In truth, the place was seedy. That's according to Kent Barwick, a former head of the New York City Landmarks Preservation Commission and a key player in the effort to prevent the destruction of the terminal to make way for an office tower. "It was pretty dusty and the windows were broken," he recalled of Grand Central back then. "It was dark and and littered with advertising everywhere. And there wasn't any retail except for a couple of newsstands that had near-poisonous sandwiches and undrinkable coffee."

(We've done some terrific coverage of Grand Central in the past year:  a tour of the Grand Central clock tour with The Invention of Hugo Cabret author Brian O. Selznick here and a cool behind-the-scenes video of Grand Central's secrets here.)

The Fight Is On

The terminal was owned by the Penn Central Railroad, a company in decline because of America's move to the suburbs and car-dependent travel.  The much vaunted Interstate Highway Bill also spelled death for long-distance rail travel. In 1975, Penn Central was careering into bankruptcy and desperate to squeeze a windfall from its prime Manhattan real estate. So it proposed to do to Grand Central what it had done to Penn Station: sell the development rights to a company that would tear down the Beaux-Arts masterpiece and erect a steel and glass tower.

But Grand Central, unlike Penn Station, was landmarked.

The owners sued in state supreme court, claiming the new landmark law was unconstitutional. The railroad won, and moved to demolish Grand Central. The preservationists scrambled.

Barwick and his colleagues at The Municipal Arts Society called a hasty press conference in the terminal at Oyster Bar. Barwick's boss, Brendan Gill spoke first. "If we can't save a building like this, what can we do?" he asked.

The preservationists knew they were fighting to save not only the building but the landmarks law itself. And they knew from press descriptions of them as "a troop of well-known New Yorkers" that some of their opponents were painting them as elitists who wished to suspend New York in amber. Former consumer affairs commissioner Bess Meyerson spoke next, and addressed the issue.

"It's not really a question of change," she said. "If any city understands change, it's our city. But I think it's high time that we ask that very important question, 'Change for what?'"

Cause célèbre

The next speaker was Jacqueline Kennedy Onassis, whose presence transformed preservation from a stuffy to a glamorous pursuit. "I think if there is a great effort, even if it's at the eleventh hour, you can succeed and I know that's what we'll do," she said.
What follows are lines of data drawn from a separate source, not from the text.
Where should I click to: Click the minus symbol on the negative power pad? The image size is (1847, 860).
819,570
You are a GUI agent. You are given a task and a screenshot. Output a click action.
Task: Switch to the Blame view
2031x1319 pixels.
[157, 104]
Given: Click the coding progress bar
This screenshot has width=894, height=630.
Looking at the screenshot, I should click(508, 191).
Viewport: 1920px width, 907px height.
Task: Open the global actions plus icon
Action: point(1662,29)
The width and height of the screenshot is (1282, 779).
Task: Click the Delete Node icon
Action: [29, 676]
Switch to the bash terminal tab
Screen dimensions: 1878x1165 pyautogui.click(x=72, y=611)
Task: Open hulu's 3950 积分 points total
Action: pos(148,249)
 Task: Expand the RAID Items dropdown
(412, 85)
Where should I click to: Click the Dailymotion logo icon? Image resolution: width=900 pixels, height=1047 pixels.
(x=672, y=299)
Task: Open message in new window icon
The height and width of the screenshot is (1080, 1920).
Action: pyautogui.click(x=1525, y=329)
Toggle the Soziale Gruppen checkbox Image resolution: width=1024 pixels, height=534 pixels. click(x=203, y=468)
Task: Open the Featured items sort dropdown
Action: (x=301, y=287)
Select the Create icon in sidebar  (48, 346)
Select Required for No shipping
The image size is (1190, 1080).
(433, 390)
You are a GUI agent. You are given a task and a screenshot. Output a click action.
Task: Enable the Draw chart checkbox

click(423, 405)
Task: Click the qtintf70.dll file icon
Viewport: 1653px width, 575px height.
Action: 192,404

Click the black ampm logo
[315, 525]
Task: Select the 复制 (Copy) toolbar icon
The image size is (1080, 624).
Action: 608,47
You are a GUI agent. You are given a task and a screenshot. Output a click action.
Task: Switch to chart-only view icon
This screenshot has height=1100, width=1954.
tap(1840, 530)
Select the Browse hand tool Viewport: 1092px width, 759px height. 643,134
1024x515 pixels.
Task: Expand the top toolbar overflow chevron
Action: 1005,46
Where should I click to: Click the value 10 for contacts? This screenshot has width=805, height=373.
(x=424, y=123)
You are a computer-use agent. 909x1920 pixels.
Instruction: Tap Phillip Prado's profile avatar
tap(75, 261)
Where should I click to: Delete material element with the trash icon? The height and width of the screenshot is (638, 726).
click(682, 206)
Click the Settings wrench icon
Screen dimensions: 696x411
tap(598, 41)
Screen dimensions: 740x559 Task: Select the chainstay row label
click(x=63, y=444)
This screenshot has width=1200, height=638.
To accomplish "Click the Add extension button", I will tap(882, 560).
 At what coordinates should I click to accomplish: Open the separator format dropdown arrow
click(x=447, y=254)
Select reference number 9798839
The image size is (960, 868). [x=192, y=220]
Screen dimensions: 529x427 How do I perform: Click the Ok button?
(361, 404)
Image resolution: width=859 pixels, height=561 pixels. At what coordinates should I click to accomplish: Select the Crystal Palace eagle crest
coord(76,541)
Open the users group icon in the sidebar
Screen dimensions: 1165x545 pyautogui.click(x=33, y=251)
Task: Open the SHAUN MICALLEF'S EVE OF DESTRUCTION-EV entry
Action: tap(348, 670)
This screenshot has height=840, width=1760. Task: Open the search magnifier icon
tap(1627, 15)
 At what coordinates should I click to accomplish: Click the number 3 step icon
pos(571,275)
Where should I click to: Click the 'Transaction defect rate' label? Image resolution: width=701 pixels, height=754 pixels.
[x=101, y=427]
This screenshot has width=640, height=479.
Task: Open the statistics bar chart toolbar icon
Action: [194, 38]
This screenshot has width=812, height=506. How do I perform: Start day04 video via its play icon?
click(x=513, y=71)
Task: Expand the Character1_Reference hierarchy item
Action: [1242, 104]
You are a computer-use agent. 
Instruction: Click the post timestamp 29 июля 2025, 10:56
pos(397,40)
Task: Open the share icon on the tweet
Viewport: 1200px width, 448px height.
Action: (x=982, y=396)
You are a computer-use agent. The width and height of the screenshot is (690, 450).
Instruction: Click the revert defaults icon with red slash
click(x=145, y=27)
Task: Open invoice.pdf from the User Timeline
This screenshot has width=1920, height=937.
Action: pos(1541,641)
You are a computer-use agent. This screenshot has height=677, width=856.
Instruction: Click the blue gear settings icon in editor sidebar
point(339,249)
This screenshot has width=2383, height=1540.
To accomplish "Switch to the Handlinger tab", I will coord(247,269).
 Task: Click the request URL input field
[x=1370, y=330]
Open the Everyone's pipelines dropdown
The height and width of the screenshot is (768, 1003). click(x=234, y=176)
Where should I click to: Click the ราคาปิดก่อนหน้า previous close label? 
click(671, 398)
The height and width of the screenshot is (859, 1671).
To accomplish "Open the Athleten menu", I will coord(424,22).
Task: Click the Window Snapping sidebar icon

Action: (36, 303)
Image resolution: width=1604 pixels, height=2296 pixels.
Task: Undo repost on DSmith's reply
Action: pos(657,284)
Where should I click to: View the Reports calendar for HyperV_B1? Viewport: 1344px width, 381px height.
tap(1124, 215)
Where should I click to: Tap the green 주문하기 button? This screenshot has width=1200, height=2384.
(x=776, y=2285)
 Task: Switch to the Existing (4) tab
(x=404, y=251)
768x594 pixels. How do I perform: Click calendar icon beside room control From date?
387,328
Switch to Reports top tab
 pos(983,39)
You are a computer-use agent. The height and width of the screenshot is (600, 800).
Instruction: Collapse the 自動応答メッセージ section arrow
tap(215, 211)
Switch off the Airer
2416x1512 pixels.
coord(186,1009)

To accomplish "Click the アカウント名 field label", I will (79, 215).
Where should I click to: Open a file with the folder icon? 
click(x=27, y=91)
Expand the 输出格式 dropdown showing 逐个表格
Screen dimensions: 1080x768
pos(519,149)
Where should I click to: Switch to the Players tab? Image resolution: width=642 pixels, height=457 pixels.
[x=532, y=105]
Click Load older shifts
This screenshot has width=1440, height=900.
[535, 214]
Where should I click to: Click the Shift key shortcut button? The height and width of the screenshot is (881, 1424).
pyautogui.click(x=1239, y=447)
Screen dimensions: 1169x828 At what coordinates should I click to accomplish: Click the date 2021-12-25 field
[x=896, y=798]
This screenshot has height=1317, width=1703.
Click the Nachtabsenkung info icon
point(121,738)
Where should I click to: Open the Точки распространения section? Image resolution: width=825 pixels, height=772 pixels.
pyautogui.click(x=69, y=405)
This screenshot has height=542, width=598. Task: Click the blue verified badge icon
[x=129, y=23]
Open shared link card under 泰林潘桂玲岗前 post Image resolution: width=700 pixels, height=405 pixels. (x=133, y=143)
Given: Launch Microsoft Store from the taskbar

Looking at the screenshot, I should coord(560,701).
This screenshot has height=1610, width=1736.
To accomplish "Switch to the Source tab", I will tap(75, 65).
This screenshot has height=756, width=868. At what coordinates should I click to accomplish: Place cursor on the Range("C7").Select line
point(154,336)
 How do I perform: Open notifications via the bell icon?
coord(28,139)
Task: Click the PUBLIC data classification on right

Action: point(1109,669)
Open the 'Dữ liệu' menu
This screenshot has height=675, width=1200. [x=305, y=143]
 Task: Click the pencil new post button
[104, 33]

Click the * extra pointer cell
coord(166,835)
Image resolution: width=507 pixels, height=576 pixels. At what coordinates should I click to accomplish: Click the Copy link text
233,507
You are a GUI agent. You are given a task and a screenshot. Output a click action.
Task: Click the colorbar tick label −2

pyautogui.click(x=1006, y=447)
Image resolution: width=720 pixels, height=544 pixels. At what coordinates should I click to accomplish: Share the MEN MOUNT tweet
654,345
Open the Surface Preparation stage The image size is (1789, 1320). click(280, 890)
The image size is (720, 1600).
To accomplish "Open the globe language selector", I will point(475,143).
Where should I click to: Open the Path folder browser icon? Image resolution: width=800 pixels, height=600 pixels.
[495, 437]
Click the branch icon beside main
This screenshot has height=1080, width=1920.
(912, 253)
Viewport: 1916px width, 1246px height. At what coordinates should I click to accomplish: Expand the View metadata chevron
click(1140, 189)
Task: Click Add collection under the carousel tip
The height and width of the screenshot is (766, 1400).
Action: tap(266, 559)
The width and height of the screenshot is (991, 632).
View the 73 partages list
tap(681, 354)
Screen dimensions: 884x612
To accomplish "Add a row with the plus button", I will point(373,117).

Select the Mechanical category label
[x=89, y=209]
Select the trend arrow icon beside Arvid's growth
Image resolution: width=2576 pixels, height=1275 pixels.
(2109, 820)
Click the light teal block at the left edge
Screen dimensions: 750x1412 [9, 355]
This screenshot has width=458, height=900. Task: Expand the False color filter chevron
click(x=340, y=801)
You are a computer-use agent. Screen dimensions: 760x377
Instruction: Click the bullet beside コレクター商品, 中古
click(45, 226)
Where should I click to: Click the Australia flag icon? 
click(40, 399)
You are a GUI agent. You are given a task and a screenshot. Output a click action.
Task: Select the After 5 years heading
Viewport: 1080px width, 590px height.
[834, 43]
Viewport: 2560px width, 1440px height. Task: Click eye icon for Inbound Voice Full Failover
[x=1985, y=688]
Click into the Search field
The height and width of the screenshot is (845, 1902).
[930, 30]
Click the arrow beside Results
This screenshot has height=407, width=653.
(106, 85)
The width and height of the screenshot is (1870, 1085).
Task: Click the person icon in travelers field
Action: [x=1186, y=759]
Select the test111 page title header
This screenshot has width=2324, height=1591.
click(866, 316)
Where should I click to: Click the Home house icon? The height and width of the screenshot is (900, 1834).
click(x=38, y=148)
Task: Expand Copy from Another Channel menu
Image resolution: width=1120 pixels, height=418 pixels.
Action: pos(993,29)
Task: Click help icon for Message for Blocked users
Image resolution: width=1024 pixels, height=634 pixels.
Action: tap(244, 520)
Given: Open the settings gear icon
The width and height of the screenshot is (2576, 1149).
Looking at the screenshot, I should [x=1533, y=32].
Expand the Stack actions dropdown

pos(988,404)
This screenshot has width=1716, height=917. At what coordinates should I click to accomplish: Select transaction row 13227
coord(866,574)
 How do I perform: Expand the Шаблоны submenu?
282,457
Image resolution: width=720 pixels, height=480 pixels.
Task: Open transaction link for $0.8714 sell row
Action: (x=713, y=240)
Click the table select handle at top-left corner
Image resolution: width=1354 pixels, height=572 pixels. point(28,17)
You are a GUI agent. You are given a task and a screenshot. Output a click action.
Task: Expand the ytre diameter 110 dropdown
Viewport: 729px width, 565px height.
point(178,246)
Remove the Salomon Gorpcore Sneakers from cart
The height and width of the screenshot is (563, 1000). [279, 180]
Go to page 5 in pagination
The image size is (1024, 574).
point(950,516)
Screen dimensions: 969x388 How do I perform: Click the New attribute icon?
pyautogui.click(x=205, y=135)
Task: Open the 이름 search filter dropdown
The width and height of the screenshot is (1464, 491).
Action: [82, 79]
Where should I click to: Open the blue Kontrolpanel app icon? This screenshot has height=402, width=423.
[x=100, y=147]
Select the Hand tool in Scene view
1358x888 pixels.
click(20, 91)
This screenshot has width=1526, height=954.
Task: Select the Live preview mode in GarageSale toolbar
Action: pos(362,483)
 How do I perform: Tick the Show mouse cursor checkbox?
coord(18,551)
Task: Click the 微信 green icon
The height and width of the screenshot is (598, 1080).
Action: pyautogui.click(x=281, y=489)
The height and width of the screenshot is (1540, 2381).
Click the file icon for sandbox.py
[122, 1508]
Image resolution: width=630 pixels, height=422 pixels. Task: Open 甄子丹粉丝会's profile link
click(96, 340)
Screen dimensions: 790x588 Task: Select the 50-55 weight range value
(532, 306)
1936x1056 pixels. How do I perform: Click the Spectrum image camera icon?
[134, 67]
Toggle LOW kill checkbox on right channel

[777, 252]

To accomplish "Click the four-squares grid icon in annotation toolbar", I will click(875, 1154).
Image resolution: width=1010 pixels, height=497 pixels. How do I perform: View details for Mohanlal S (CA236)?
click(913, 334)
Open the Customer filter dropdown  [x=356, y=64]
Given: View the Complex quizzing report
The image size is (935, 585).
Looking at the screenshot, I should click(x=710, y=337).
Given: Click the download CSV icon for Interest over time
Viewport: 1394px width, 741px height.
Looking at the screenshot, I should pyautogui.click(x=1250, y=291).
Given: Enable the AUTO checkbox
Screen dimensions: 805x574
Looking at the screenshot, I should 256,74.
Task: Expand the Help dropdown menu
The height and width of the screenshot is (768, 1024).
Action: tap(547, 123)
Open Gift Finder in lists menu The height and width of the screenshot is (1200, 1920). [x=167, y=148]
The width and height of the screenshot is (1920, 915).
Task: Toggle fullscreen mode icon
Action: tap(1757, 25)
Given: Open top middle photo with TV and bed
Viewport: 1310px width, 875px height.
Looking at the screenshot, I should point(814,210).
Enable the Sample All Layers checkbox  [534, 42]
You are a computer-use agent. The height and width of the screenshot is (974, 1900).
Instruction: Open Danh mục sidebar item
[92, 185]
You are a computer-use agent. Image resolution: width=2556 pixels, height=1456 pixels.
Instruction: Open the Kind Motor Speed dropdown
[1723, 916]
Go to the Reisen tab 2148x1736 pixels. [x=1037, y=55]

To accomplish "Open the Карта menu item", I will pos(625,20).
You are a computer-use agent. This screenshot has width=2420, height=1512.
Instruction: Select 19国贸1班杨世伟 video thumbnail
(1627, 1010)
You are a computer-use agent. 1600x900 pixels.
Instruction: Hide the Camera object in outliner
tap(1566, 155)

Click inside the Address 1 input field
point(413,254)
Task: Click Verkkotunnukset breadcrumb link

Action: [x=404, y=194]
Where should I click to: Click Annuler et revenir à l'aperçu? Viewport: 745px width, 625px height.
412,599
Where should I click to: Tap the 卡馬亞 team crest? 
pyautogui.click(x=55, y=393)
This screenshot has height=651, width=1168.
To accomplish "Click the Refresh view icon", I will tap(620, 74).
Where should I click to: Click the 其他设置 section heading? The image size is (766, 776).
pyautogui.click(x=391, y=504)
The New York Times prominently featured her in its coverage the following day, noting her "eleoquence," as well as her "two-piece tan dress adorned with heavy long gold chain." The effort to save Grand Central was, from that moment, a national issue.

Barwick recalled that Onassis also wrote a letter to Mayor Abe Beame, and that the letter began, "'Dear Abe, How President Kennedy loved Grand Central Terminal.'"  Barwick laughingly added that, "I don't know, and I don't need to know, whether President Kennedy had ever expressed himself on that subject."

Not long after, Beame told the city's lawyers to appeal the state supreme court's decision, an appeal the city won. The case then moved, in 1978, to the U.S. Supreme Court.Penn Central again argued it should be able to do what it wanted with its property. New York's lawyers said the city had the right to regulate land use through the landmarks law.

The verdict

The justices sided with the city. Grand Central Terminal was saved and, in the early 90s, underwent a restoration that brought back its luster. Penn Central Railroad eventually became Metro-North, which last year saw near-record ridership of 83 million passengers.

Barwick said that today, the city can't imagine being without Grand Central Terminal. "You see New Yorkers all the time, staking a claim in that building, pointing up to that cerulean sky and saying, 'Hey. this belongs to us,'" he said.

Grand Central Terminal turns 100 years old tomorrow.